Yes for More

 

I’ve been Daily Mailed. Apparently I’ve ‘slated’ the Yes campaign and accused it of ‘deceit’. Who knew.
To explain, when I left government I promised on Newsnight Scotland to present my case that the issues at the heart of the referendum were more complex than the number of barrels of oil in the sea. Luath took me at my word and the short and eminently readable The People We Could Be came out this week.

 

On the first page it says I am voting YES and goes on to argue why. The state at large and the UK in particular is a busted flush and it’s the duty of this generation to design a new model of governance. I suggest a number of ways of doing that and explain why some were possible within government and others not.
Before I made the remarks on TV the Yes campaign was already outgrowing party interest and developing a popular and diverse critique of the state and the possibilities for the future. That process has blossomed and Scotland now surveys a dynamic political landscape the like of which has rarely been seen. In short, history has proven my view, and that of many others, correct. We are more than the SNP or the government case.
My mistake is to presume that with that expansion of political activity and consciousness we have also gained a more complex view of the UK and what Scotland can be. Well, presume that the Daily Mail can handle such complexity.

 

It’s true that I write that pensions are unaffordable, as that’s what the Institute for Fiscal Studies says about the UK pension system. The UK government itself reports a £30bn shortfall for the NHS in England, so its reasonable to assume the IFS’s verdict that tax will have to rise to keep the NHS on safe grounds is also accurate.

 

A YES vote will not stop spending cuts because the UK will impose them on Scotland before independence in 2016 – I rather imagined this was a critique of the status quo, but apparently not.
Similarly, when I said Governments lie, I thought readers might think of the Iraq War or denials over oil reserves – or indeed threats over currency unions – but not imagine the finger was pointed at St. Andrew’s House.
The sub-title of the book – not a diary as described – is ‘how to be £500 better off, build a fairer society and a safer world’. The £500 stuff is about how we could raise more money for a comprehensive Early Years policy.
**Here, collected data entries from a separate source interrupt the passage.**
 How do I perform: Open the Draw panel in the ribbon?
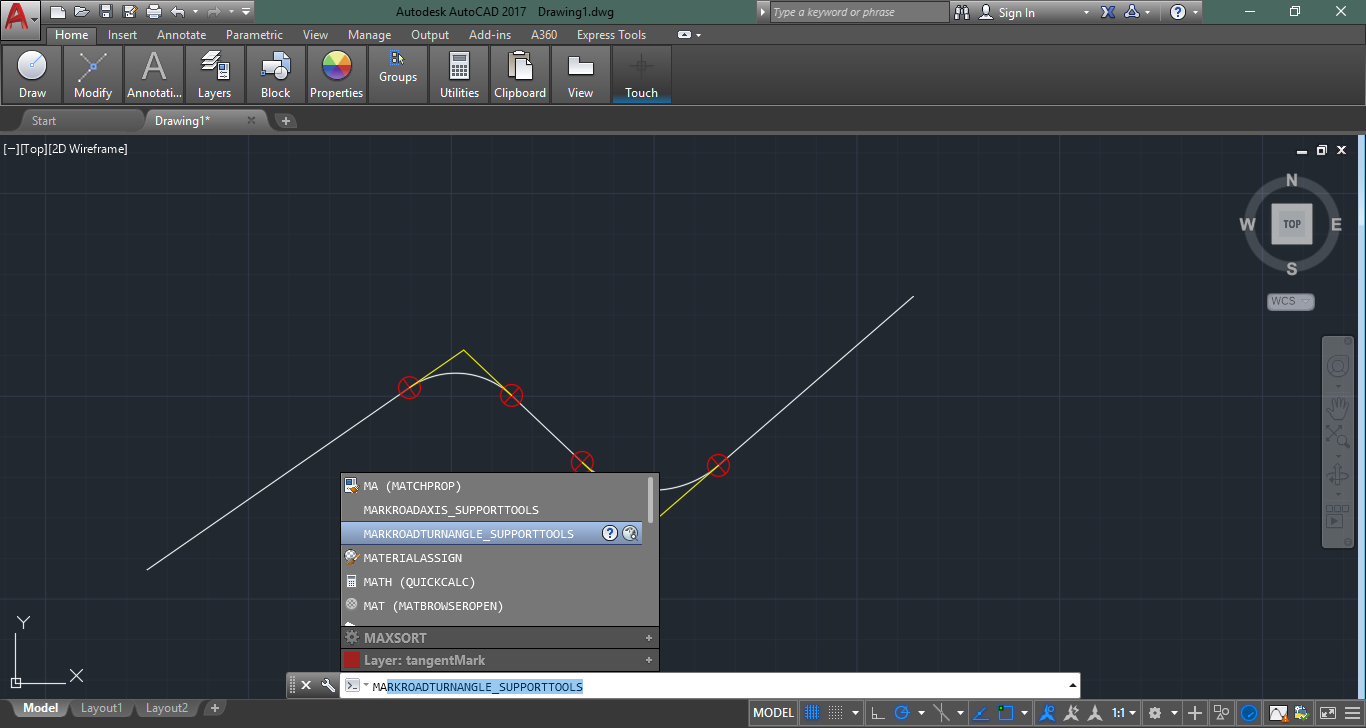coord(32,75)
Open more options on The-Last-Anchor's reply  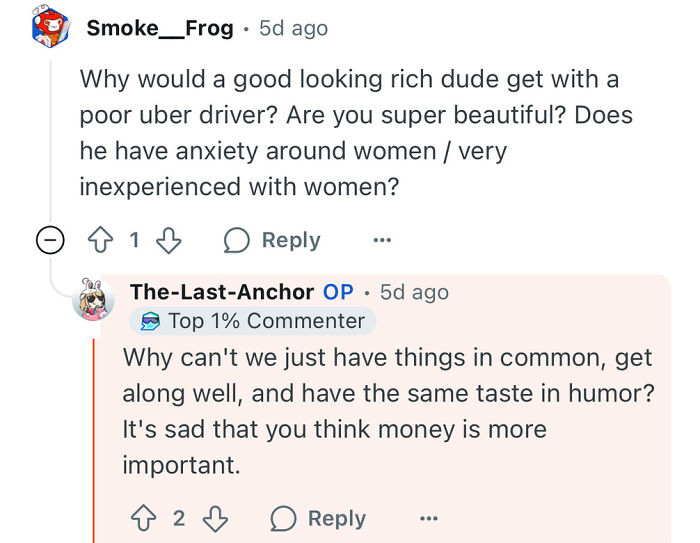click(428, 518)
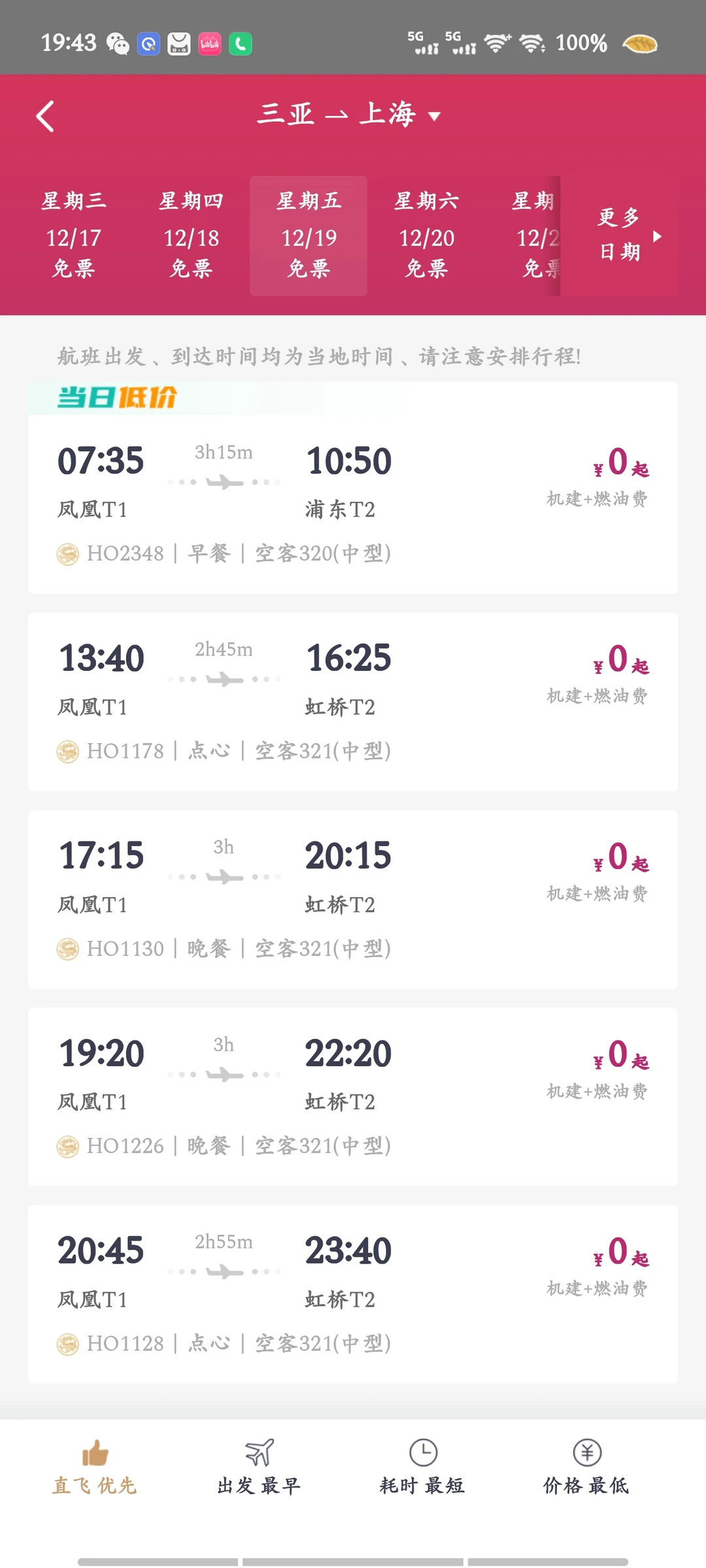The image size is (706, 1568).
Task: Tap airline logo next to HO1178
Action: [67, 751]
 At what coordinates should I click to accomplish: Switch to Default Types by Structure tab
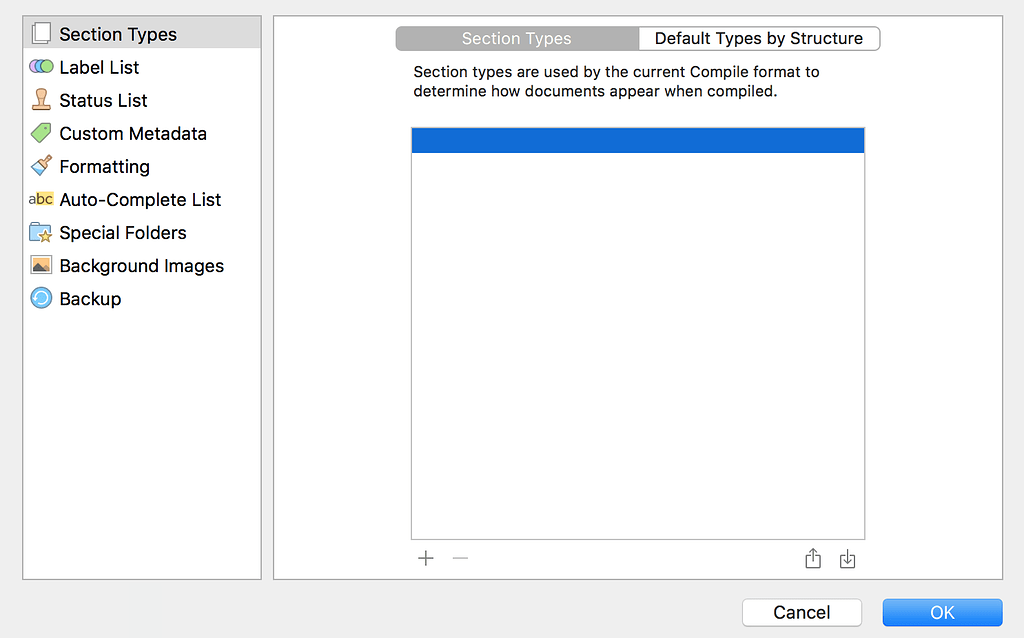point(759,38)
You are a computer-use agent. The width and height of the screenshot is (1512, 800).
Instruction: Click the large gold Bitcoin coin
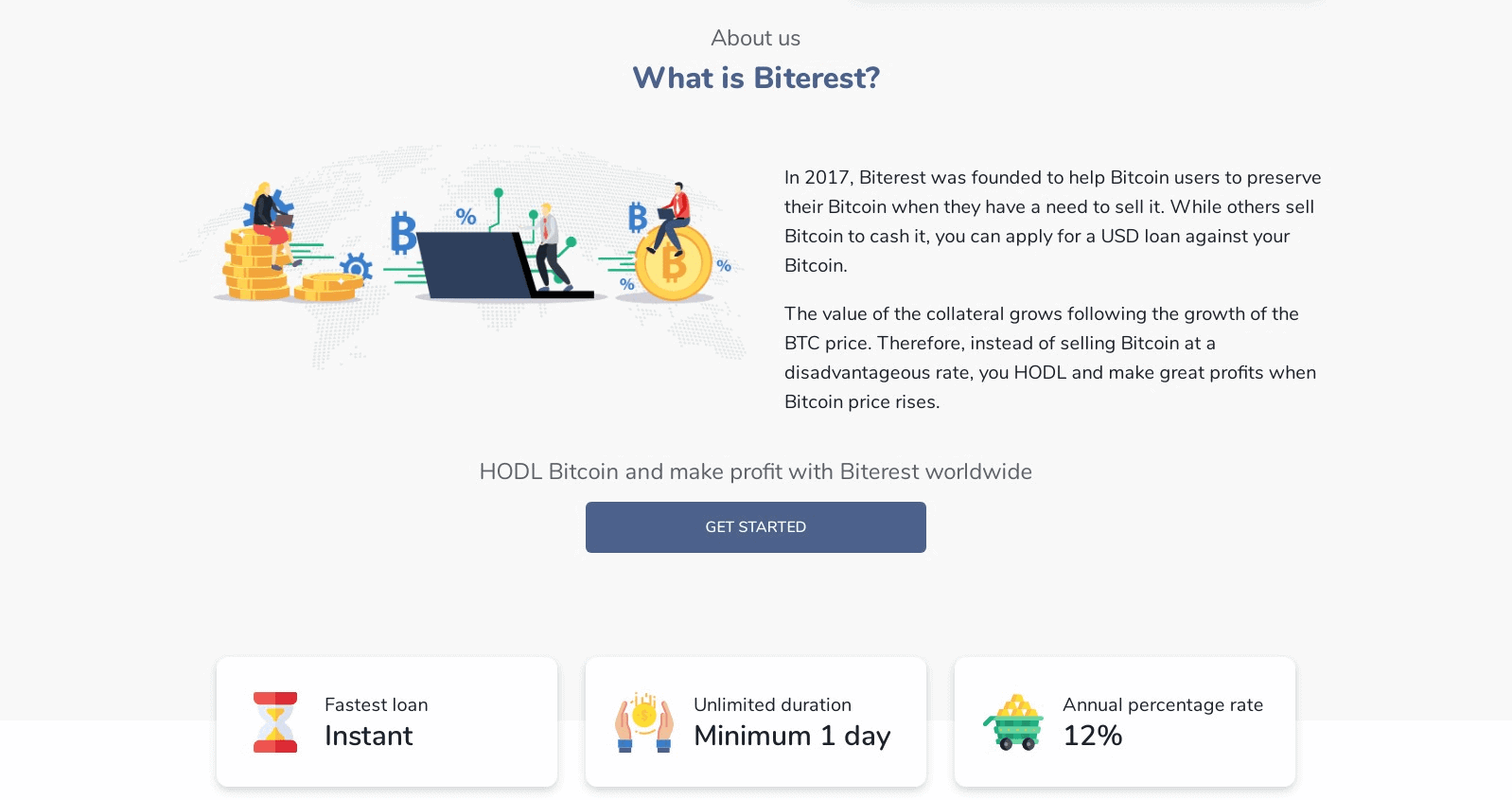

You see, you have to read beyond the headline, or title, to get at the detail. I wrote a book that I think is an honest contribution to my nation’s future.

 

Inevitably I stand accused of having an ‘axe to grind’. I don’t. My loyalties today are where they have always been, to Scotland and the best outcome for her people. To the former colleagues who are working so hard, and the legions who have transformed this country with the intelligence of the campaign they have fought, I am indebted. I don’t think it’s a mistake to treat Scots as smart, but accept that the Daily Mail is in a different category.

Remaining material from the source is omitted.